California, Massachusetts and Nevada legalized marijuana on Tuesday in what seems to be the country’s changing attitude towards the plant.

Leading up to the election, recreational marijuana was legal in only four states, namely: Alaska, Georgia, Oregon and Washington, including Washington D.C.

With the addition of these three states, the percentage of Americans living in states where marijuana use is legal for adults rose abouve 20 percent, from a measely 5 percent.

The victories could spark similar efforts in other states and put pressure on federal authorities to remove marijuana from Schedule II which labels it as a “dangerously addictive drug with no medical benefits.”

Overall, the legalization in the US has drastically improved with Florida, North Dakota and Arkansas approving medical marijuana measures. Montana voted on whether to ease restrictions on its existing medical marijuana law.

In general, the proposals for recreational cannabis would treat it similar to alcohol. Consumption would be limited to people aged 21 or older and forbidden in most public spaces. Pot would be highly regulated and heavily taxed, with some states allowing people to grow their own.

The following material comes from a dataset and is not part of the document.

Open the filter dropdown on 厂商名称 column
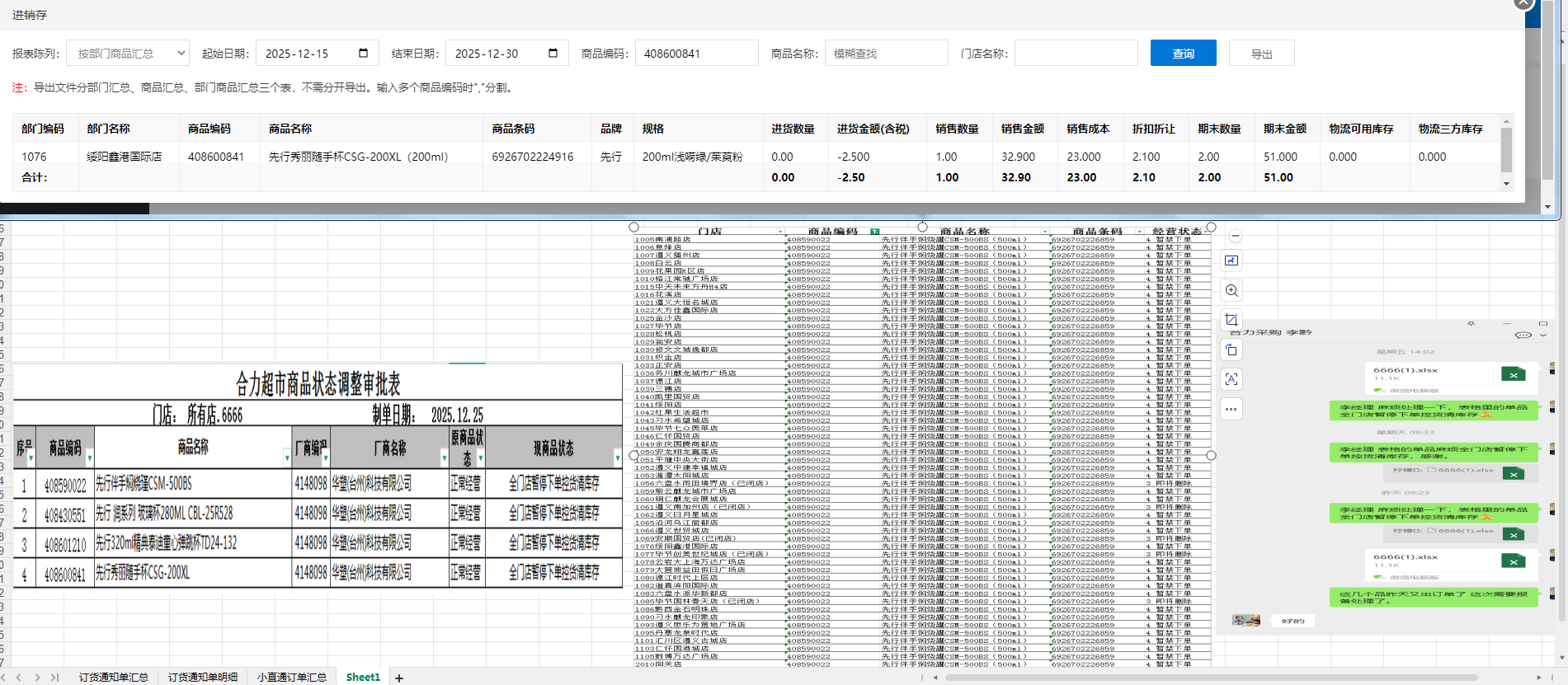The image size is (1568, 685). coord(444,457)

Support is rising even though some public health experts warn that studies on the drug is insufficient and that law enforcement lack reliable tests and protocols to determine whether a driver is impaired by marijuana.

Overall, the results of the marijuana referendums were hailed as historic by legalization activists, given that California is the most populous state. Massachusetts became the first state east of the Rockies to join the movement.

Collectively, it was the closest the U.S. has ever come to a national referendum on marijuana, which remains prohibited under federal law.